With news that the UK could soon be trialling an 80mph speed limit on sections of its motorway network, do the new plans to increase the maximum permissible speed mean safety will be affected?
The UK’s motorway network is currently the safest in Europe with only 2.0 deaths recorded per one billion kilometres travelled. An odd statistic, but comparison to France and Germany at 5.4 and 4.5 deaths per one billion kilometres travelled respectively shows the UK actually has an enviable safety record.
In decent weather, France’s motorway speed limit stands at 130kph – or 80mph – while sections of Germany’s motorway network are derestricted completely.
Looking at the statistics would lead people to believe that upping the maximum speed to 80mph in this country would see road deaths and accidents increase to levels of our continental counterparts.

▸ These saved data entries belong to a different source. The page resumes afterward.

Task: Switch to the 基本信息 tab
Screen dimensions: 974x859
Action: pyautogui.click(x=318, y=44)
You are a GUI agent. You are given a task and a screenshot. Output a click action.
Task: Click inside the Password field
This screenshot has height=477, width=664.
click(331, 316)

But for the most part, France and Germany’s motorways are constrained to two-lane carriageways, whereas in the UK, the norm is three – potentially a setup more appropriate for an 80mph limit given slow moving vehicles never have to use the outside lane.

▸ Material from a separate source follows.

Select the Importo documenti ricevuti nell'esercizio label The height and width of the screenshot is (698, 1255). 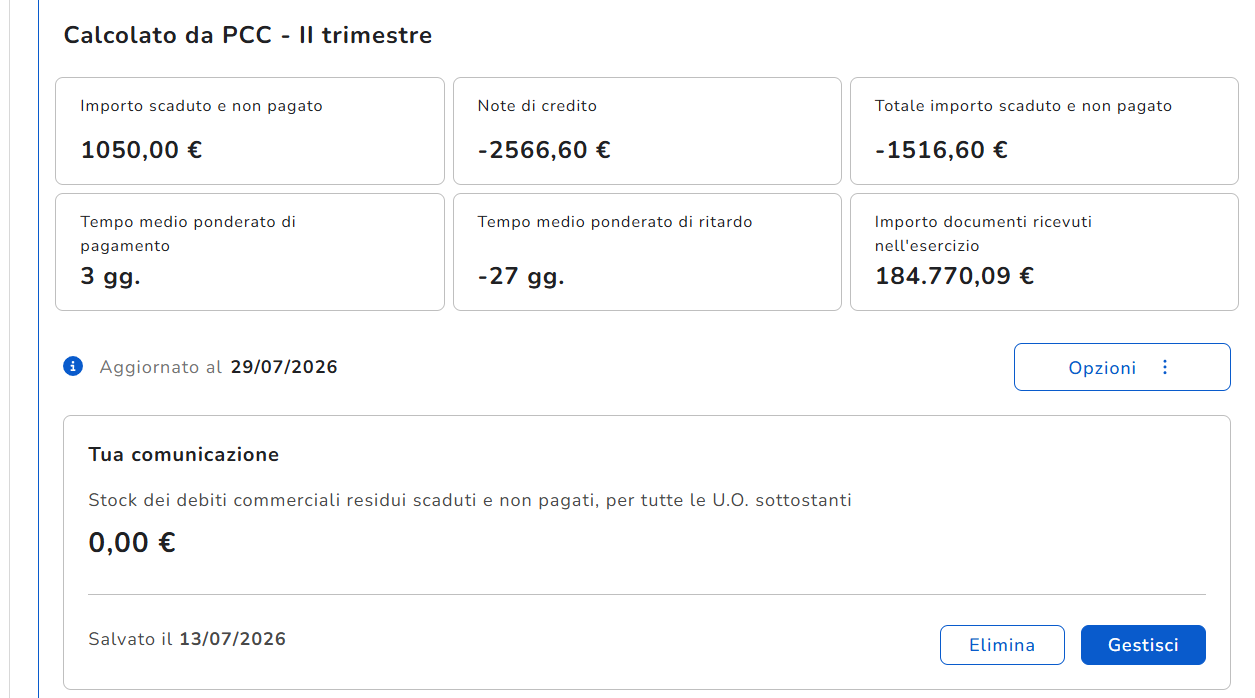click(x=983, y=234)
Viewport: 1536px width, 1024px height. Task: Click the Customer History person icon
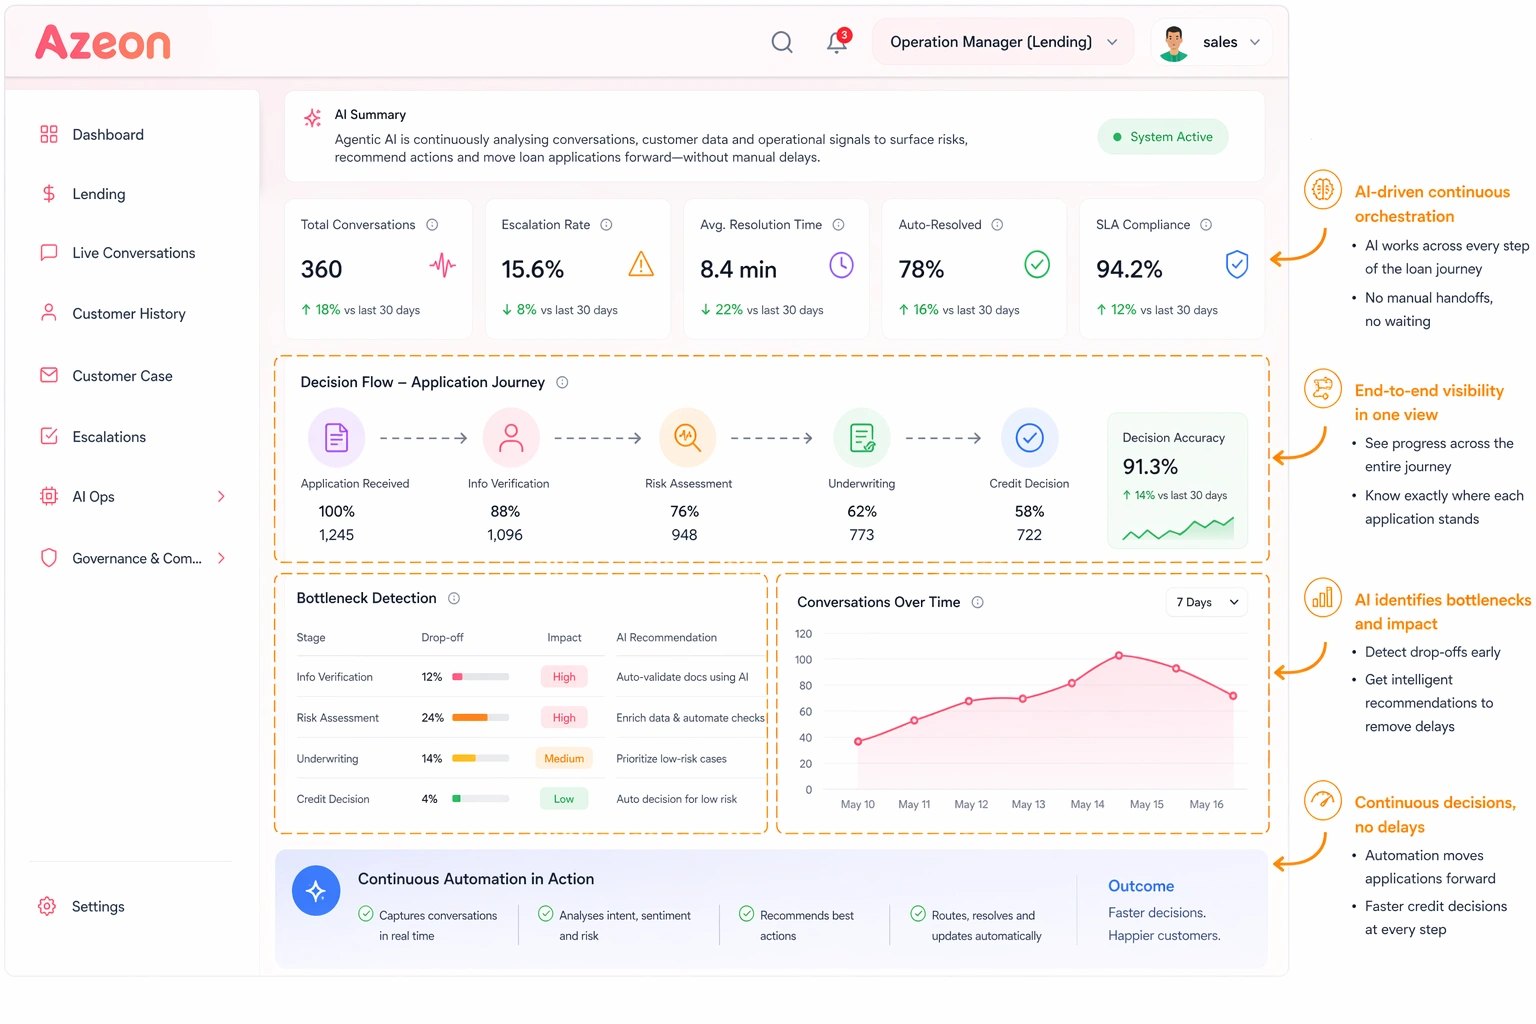48,313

With a 10mph faster legal speed, motorists may become less impatient to pass a car in front, tailgating them in the process, knowing they can easily reach their intended destination within the confines of the law. Possibly then, helping to improve standards of driving on motorways.
However, an increased speed limit will mean a greater speed differential between the slowest and fastest travelling cars on the motorway, increasing the risk of a collision if a slower vehicle should pull out into the path of a car travelling at 80mph, decreasing a driver’s thinking time.
Partly due to advances in car safety, road deaths in the UK have dropped by 75 per cent since the 70mph limit was introduced in 1965.
And with modern car’s brakes and tyres, 80mph is in theory a safely attainable legal speed – if drivers were to modify their following distances to suit, safety needn’t be a concern.